Montana tops a list of eight states that will see at least two-thirds of their imports impacted, according to Lending Tree.

Montana gets over 91% of its imports from Canada alone. LendingTree said that some states send a majority of their exports to these countries, making them vulnerable to retaliatory tariffs.

In 2024, Canada, Mexico and China accounted for 42 percent of total US imports. Mexico stood out as the top exporter with $466.6 billion, according to the US Census Bureau. Mexico and Canada account for more than 30 percent of total goods traded, exceeding $1.6 trillion.

Tariffs will impact Montana’s agriculture, energy and manufacturing industries.

Yellowstone County has refineries that process Canadian crude oil, the state’s largest import product from Canada. Montana farmers buy fertilizer from Canada. And, with a minimal remaining timber industry of our own, Montana buys lumber from Canada – and the list goes on to include farm equipment and machinery, foods and grain, and even Tequila from Mexico.

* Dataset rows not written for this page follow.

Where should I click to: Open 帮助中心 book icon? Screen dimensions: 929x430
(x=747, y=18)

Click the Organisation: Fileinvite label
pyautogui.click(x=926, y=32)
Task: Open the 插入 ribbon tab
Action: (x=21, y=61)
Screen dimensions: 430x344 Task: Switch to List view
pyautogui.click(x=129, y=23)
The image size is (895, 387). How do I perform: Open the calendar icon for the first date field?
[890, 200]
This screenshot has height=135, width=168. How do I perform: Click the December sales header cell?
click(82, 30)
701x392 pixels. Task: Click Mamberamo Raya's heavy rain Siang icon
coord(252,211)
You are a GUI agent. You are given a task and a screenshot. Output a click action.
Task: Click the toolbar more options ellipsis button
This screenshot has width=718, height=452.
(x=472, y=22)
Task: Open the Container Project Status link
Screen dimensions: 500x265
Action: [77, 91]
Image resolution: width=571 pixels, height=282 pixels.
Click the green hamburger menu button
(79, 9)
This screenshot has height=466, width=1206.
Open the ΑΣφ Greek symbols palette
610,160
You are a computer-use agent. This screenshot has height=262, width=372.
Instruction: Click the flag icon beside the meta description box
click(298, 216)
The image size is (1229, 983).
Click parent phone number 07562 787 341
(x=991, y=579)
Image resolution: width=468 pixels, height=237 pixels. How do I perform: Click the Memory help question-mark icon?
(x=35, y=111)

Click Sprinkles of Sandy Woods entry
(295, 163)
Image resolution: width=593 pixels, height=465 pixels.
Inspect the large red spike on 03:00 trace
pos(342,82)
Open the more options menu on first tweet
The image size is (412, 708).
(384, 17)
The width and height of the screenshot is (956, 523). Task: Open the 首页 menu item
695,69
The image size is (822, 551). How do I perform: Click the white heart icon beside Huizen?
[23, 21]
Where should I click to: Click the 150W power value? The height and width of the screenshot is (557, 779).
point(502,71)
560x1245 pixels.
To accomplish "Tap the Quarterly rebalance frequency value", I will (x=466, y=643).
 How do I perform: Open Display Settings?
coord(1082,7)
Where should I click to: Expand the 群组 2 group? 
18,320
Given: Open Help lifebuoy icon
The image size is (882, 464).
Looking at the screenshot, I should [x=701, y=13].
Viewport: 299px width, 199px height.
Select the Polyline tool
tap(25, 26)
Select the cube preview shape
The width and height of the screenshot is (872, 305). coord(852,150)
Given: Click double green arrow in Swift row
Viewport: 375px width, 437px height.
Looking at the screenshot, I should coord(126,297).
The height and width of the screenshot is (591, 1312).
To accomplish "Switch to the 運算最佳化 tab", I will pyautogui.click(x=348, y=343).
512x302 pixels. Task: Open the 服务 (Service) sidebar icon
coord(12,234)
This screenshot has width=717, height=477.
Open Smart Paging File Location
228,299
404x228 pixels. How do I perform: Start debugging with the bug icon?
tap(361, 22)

One business in Yellowstone County that might not spring readily to mind as being impacted by tariffs is Auto Auction of Montana. In the business of selling used cars, Jake Gertsch explained that they auction off about 500 vehicles each week, of which about 50 percent are imports from Canada. If the vehicles were built in Canada they are subject to the tariffs. About 10 percent of the vehicles Auto Auction gets from Canada were built in Canada. Gertsch, who has worked in the family-owned business for 22 years, said that they have already felt the impact of the tariffs in seeing a 10 percent drop in the number of vehicles they receive from Canada. Losing ten percent of their business, while “not significant is detrimental,” said Gertsch. It reduces supply. In keeping with “the law of supply and demand,” when the supply shrinks prices increase, which Auto Auction of Montana has also seen, according to Gertsch. “It will drive up the cost of used cars in our region for consumers,” he said. Gertsch adds that a lot of the parts for the vehicles is also made in Canada, which are also impacted by tariffs, also increasing costs to his business as well as area consumers.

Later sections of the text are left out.